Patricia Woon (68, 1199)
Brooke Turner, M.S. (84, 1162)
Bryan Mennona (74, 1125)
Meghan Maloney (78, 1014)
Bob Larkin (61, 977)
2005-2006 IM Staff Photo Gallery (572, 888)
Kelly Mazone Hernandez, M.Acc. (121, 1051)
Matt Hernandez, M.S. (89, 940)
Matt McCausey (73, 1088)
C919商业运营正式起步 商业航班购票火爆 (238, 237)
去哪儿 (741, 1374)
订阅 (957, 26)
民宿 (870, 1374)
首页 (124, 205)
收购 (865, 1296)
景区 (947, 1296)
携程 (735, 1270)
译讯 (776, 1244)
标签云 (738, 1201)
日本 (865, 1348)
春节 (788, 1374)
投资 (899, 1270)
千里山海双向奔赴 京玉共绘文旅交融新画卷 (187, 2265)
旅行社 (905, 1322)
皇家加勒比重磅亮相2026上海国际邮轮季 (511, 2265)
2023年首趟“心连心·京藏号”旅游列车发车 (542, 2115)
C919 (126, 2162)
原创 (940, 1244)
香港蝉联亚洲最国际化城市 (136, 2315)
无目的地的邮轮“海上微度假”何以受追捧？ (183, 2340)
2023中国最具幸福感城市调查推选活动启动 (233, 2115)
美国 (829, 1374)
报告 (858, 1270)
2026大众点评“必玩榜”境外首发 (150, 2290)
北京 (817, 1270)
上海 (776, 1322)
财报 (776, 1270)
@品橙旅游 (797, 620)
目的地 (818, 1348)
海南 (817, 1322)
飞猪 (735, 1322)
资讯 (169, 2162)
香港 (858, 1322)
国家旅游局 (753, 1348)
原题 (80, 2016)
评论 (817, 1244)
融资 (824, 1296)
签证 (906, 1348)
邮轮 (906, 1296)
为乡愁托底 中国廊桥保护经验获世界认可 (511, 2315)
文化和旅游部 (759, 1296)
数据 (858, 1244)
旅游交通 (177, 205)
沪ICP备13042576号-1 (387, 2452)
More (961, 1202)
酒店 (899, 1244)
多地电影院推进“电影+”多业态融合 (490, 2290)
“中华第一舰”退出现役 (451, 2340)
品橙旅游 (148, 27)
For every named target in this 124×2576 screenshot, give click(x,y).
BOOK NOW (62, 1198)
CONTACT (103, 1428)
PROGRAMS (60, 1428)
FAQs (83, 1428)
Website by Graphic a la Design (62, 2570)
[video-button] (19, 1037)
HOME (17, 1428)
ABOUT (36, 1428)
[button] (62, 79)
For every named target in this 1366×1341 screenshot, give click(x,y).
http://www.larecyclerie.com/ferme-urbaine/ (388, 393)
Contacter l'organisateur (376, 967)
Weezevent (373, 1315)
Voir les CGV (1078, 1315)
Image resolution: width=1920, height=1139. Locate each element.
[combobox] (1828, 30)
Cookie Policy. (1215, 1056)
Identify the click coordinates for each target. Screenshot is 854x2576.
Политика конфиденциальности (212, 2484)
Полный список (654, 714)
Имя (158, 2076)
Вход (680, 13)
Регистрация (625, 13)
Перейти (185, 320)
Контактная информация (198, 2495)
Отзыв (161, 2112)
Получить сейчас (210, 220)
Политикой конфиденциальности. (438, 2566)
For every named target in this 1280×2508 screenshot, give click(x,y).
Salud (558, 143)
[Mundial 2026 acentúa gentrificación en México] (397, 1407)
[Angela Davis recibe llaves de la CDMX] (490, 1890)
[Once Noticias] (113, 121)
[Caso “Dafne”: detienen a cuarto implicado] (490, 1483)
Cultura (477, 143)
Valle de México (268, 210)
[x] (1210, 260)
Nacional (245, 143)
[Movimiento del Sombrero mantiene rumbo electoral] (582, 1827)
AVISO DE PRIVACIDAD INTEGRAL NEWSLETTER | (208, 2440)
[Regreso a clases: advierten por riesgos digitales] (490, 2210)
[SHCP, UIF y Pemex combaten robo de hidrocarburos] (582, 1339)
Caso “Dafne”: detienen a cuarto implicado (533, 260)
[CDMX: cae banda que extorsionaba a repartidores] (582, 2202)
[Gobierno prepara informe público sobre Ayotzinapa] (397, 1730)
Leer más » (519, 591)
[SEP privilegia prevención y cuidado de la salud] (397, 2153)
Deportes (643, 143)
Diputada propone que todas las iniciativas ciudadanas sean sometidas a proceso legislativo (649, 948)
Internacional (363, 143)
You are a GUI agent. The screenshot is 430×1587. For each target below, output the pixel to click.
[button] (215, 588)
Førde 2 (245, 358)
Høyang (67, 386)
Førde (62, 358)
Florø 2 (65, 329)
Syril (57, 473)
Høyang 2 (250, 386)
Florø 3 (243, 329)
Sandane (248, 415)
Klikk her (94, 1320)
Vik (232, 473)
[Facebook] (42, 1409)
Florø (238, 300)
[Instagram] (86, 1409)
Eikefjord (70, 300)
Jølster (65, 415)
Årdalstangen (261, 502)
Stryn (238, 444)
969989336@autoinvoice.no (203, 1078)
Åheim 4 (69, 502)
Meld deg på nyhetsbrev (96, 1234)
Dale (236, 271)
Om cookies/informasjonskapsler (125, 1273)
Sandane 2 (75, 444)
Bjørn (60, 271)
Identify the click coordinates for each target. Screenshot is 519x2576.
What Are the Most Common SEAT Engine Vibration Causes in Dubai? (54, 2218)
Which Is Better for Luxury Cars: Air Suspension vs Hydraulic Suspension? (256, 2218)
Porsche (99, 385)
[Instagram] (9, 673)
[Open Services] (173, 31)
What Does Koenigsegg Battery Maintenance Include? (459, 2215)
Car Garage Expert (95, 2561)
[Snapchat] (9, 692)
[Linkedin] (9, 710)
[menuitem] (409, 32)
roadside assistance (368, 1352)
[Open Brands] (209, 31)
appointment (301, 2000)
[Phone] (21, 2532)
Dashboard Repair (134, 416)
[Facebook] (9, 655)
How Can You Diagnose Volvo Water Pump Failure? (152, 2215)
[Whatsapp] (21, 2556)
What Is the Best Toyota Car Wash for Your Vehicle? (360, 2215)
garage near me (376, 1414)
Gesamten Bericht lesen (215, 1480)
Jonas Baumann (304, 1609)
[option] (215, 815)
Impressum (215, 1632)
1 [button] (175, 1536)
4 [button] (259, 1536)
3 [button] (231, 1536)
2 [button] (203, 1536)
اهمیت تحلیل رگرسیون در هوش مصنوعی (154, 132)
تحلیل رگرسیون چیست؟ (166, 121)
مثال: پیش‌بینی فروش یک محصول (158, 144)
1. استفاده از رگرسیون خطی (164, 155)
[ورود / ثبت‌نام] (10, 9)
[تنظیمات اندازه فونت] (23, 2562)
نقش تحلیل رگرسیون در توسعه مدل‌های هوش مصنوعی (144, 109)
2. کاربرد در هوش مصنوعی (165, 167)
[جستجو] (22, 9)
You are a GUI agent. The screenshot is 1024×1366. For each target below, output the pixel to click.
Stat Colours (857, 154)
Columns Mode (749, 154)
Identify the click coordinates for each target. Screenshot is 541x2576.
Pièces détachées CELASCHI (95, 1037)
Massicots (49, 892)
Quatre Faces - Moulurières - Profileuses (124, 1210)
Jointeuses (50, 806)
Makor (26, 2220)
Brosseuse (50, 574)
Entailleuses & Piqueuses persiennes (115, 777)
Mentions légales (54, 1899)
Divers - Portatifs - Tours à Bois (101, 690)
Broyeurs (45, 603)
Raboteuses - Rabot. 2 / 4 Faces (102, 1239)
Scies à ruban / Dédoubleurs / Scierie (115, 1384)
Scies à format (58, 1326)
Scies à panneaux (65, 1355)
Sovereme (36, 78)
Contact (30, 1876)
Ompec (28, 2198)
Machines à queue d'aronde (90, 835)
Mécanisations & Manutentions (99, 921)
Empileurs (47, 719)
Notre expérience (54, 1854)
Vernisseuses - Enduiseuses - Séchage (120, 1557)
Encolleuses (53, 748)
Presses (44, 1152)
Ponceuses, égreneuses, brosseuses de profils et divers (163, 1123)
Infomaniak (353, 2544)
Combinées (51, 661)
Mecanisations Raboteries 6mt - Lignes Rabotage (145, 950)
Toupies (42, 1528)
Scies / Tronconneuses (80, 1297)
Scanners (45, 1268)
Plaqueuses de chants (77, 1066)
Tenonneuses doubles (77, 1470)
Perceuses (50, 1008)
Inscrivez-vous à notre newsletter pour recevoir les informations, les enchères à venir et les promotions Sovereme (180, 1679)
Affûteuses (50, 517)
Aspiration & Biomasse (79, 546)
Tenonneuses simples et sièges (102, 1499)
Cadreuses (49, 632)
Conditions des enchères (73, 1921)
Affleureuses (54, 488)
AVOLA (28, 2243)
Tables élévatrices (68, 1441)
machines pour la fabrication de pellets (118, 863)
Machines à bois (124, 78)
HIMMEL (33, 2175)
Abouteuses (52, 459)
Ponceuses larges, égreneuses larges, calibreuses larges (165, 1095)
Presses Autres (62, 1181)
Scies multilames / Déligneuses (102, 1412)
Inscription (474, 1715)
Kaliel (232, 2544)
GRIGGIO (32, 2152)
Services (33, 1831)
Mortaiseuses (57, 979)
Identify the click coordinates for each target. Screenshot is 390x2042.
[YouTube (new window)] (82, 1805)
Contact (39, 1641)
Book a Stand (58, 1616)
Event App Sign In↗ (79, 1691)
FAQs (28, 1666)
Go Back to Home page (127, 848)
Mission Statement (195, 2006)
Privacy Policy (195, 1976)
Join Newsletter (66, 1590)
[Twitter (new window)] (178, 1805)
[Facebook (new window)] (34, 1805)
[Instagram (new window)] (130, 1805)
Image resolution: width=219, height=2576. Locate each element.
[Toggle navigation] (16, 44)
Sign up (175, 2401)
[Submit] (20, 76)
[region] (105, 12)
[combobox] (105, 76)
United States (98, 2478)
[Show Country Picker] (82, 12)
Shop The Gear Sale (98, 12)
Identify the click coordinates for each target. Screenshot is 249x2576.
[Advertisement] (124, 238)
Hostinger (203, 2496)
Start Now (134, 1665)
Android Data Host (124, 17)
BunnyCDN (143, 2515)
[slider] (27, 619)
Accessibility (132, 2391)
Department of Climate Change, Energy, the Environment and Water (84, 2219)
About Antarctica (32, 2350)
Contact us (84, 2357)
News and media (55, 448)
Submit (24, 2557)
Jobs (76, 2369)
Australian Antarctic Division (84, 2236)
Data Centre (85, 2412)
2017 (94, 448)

The task
Report the number of lines in the material above holding the word "pour", without anything else.

Result for this task
2